The complaint alleges that Plaintiff was employed by the corporation and Vonya Dixon, individually, and the affidavits attest to same. The complaint and the motion, however, often refer to "Defendant" (singular) and no facts are pled sufficient to support the conclusion that Dixon was, in fact, a joint employer. Indeed, although Plaintiff has alleged that Defendant [singular] was an enterprise covered by the FLSA, no facts are alleged sufficient to establish that proposition as a legal conclusion. As recently noted by the Southern District:
While the determination of coverage under the FLSA must be resolved on the facts of each case, it is nonetheless a question of law. See Donovan v. Weber, 723 F.2d 1388, 1391-92 (8th Cir. 1984) (enterprise coverage is a matter of law but must be resolved on the facts of each case); see also Birdwell v. City of Gadsden, 970 F.2d 802, 807-08 (11th Cir. 1992) (under the FLSA, "[i]t is for the court to determine if a set of facts gives rise to liability"); Patel v. Wargo, 803 F.2d 632, 634 (11th Cir. 1986) (the determination of whether an entity is an employer under the FLSA requires individual findings of fact that lead to a legal determination).Silver v. Dr. Neal Krouse, D.O., P.A., 2007 WL 4098879 (S.D. Fla. 2007) (slip opinion).

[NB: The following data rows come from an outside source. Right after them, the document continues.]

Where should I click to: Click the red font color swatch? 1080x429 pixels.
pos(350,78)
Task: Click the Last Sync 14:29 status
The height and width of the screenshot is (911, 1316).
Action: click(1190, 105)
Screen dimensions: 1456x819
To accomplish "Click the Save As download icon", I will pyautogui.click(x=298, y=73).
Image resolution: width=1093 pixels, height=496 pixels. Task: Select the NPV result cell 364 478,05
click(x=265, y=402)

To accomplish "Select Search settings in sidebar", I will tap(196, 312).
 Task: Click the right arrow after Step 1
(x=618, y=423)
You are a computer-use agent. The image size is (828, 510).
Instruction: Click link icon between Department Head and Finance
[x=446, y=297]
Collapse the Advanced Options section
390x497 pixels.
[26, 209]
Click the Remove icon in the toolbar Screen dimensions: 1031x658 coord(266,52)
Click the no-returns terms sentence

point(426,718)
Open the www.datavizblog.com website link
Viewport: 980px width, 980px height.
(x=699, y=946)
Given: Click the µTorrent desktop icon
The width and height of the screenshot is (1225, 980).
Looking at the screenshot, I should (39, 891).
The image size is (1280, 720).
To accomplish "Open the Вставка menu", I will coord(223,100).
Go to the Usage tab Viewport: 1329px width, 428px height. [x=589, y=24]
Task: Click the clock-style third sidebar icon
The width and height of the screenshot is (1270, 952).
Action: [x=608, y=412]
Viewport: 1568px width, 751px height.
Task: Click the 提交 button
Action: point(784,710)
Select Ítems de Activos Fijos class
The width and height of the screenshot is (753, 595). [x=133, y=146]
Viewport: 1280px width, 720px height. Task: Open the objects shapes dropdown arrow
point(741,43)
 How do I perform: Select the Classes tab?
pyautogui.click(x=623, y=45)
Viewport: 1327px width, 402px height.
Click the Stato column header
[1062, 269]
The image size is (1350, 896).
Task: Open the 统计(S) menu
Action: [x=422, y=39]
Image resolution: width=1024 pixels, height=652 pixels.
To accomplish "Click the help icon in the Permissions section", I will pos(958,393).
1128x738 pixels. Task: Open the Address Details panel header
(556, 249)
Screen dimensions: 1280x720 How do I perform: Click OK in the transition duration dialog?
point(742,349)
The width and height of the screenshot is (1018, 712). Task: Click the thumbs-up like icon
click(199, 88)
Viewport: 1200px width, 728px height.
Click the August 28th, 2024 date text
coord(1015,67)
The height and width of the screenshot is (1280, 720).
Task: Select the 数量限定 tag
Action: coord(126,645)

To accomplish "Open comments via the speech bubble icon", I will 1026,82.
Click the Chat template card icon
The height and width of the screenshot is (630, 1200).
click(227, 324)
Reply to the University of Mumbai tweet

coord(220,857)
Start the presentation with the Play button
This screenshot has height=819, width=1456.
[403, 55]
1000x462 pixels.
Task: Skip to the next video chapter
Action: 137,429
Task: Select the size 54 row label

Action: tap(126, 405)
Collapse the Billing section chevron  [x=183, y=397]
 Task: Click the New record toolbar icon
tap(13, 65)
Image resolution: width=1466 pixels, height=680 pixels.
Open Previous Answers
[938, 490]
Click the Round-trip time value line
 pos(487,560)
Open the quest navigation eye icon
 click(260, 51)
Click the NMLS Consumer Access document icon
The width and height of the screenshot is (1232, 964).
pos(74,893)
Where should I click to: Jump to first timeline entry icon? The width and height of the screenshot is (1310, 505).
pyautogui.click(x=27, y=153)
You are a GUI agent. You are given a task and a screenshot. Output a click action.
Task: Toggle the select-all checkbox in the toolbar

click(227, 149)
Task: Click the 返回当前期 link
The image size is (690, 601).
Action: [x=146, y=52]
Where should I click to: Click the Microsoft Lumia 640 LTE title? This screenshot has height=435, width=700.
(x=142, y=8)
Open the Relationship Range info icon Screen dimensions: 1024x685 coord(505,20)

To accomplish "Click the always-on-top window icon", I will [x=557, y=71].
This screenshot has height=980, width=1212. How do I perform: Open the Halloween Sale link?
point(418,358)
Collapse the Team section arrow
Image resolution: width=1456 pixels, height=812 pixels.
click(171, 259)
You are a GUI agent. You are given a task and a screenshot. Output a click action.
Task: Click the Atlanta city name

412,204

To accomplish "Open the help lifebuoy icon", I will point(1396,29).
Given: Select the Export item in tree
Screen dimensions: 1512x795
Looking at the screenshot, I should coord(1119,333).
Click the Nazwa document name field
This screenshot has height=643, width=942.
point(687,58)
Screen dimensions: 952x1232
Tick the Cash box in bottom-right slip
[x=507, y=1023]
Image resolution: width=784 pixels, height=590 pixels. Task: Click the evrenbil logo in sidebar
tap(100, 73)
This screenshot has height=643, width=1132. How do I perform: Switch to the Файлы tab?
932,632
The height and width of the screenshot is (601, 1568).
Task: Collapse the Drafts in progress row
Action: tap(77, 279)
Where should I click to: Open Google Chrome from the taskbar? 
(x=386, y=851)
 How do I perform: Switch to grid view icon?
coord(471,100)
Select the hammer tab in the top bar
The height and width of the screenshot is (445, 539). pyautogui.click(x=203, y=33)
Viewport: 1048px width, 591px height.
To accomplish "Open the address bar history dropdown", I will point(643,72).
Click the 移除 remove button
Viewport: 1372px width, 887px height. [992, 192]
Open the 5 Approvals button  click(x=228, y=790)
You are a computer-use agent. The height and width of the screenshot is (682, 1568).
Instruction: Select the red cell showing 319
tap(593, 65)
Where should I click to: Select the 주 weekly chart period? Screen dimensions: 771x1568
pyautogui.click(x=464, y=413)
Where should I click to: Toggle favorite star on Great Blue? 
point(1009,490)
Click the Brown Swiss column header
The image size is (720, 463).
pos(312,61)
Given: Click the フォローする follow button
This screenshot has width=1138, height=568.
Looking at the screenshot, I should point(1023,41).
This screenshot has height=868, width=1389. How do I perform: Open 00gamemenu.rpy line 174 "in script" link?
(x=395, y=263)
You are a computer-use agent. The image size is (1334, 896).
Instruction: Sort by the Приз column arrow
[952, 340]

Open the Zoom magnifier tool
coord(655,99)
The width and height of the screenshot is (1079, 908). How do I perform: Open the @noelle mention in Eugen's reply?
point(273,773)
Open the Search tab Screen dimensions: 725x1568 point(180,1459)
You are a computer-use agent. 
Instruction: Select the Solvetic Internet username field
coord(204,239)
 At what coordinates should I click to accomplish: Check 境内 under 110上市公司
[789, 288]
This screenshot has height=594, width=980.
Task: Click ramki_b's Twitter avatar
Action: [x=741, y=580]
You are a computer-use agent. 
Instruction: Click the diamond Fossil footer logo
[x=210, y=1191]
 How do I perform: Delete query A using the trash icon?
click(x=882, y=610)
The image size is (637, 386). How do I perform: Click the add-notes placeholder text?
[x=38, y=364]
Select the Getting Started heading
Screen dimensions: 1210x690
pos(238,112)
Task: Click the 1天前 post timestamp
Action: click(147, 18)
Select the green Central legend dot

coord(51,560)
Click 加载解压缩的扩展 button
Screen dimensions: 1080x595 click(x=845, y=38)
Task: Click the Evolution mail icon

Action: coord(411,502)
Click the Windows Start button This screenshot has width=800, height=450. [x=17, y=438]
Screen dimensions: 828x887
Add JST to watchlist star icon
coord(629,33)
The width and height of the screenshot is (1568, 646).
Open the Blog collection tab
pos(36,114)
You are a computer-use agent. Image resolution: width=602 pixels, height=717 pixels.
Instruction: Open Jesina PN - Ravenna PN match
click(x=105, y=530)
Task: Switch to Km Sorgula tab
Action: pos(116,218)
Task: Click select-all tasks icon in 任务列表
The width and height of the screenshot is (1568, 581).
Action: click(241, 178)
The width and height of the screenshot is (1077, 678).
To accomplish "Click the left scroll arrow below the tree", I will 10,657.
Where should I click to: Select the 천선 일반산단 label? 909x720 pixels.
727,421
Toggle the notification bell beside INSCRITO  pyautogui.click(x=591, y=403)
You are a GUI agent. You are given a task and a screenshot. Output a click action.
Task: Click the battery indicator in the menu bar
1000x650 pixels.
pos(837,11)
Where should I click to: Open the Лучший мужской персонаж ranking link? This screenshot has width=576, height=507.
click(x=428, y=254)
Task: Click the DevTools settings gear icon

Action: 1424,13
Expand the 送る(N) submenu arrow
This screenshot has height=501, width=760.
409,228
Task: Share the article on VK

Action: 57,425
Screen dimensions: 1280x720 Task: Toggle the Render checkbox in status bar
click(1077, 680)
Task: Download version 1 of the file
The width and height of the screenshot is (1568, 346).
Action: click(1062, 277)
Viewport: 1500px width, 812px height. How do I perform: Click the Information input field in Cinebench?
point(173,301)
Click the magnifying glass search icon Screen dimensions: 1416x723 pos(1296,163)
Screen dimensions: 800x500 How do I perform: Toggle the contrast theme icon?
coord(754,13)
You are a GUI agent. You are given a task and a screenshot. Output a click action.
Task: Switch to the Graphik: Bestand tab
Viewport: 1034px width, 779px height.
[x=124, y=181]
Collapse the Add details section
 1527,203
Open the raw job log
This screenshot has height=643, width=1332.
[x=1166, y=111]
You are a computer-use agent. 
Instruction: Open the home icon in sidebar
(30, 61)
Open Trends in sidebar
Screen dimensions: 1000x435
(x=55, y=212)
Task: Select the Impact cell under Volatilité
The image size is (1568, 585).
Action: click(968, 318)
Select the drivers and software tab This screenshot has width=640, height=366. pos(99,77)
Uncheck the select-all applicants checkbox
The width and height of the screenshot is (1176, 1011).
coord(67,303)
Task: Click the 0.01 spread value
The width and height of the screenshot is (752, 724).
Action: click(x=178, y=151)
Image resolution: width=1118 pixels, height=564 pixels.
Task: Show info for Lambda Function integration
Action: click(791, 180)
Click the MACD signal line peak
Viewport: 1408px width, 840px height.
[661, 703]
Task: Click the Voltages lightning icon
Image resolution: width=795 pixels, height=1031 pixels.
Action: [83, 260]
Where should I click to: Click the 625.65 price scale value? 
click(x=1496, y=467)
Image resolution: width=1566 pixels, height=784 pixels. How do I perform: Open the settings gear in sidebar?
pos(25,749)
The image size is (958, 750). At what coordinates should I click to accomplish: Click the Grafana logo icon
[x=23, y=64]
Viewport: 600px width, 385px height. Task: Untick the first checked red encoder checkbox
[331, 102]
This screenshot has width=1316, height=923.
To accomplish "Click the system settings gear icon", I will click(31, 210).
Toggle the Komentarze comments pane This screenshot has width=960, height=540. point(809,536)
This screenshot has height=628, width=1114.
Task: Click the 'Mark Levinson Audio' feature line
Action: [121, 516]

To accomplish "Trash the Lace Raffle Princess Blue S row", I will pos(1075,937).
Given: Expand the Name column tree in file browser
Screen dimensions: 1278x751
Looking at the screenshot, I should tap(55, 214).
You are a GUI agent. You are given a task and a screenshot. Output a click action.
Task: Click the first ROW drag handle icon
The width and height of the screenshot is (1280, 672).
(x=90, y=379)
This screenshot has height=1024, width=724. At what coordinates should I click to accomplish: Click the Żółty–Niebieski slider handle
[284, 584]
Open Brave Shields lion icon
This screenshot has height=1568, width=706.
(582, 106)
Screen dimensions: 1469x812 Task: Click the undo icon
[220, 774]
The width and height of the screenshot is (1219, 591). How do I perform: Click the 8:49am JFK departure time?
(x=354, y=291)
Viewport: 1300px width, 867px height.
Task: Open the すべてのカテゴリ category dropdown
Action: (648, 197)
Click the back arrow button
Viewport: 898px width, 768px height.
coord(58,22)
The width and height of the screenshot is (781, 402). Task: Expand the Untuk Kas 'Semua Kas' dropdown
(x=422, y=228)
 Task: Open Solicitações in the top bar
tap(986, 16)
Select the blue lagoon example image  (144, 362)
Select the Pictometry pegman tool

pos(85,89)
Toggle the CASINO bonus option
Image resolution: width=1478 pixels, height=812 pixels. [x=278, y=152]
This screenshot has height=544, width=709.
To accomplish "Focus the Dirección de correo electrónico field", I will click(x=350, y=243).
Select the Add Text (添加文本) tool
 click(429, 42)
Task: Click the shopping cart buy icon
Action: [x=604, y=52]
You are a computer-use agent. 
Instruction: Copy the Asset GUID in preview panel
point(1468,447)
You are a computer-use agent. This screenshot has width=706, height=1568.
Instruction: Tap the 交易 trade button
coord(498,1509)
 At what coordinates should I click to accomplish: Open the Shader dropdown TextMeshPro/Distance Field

Here, there is nothing but a bare conclusion that the corporate employer is a covered enterprise under FLSA and absolutely no evidence regarding Dixon's liability. An "employer" includes "any person acting directly or indirectly in the interest of an employer in relation to an employee." 29 U.S.C § 203(d). "The overwhelming weight of authority is that a corporate officer with operational control of a corporation's covered enterprise is an employer under the FLSA for unpaid wages." Patel v. Wargo, 803 F.2d 632, 637-638 (11th Cir. 1986) (internal citation omitted). To be personally liable, an officer must either be involved in the day-to-day operation or have some direct responsibility for the supervision of the employee. Id. at 638. "The proper criteria for a court to analyze in determining if a an individual is an employer for the purposes of the FLSA is whether the alleged employer (1) had the power to hire and fire the employees; (2) supervised or controlled employee work schedules or conditions of employment; (3) determined the rate and method of payment; and (4) maintained employee records." Powell v. Carey Intern., Inc., 483 F.Supp.2d 1168, 1183 (S.D. Fla. 2007) (finding no liability for individual defendant where there was no evidence that individual defendant had the power to hire and fire employees at the limousine service, controlled the drivers' schedules, determined their base rate or fixed gratuity, or had any involvement with employee records). This record does not support entry of a default judgment against either Defendant.
For the foregoing reasons, it is respectfully recommended that the motion be denied.
Failure to file written objections to the proposed findings and recommendations contained in this report within ten (10) days from the date of its filing shall bar an aggrieved party from attacking the factual findings on appeal.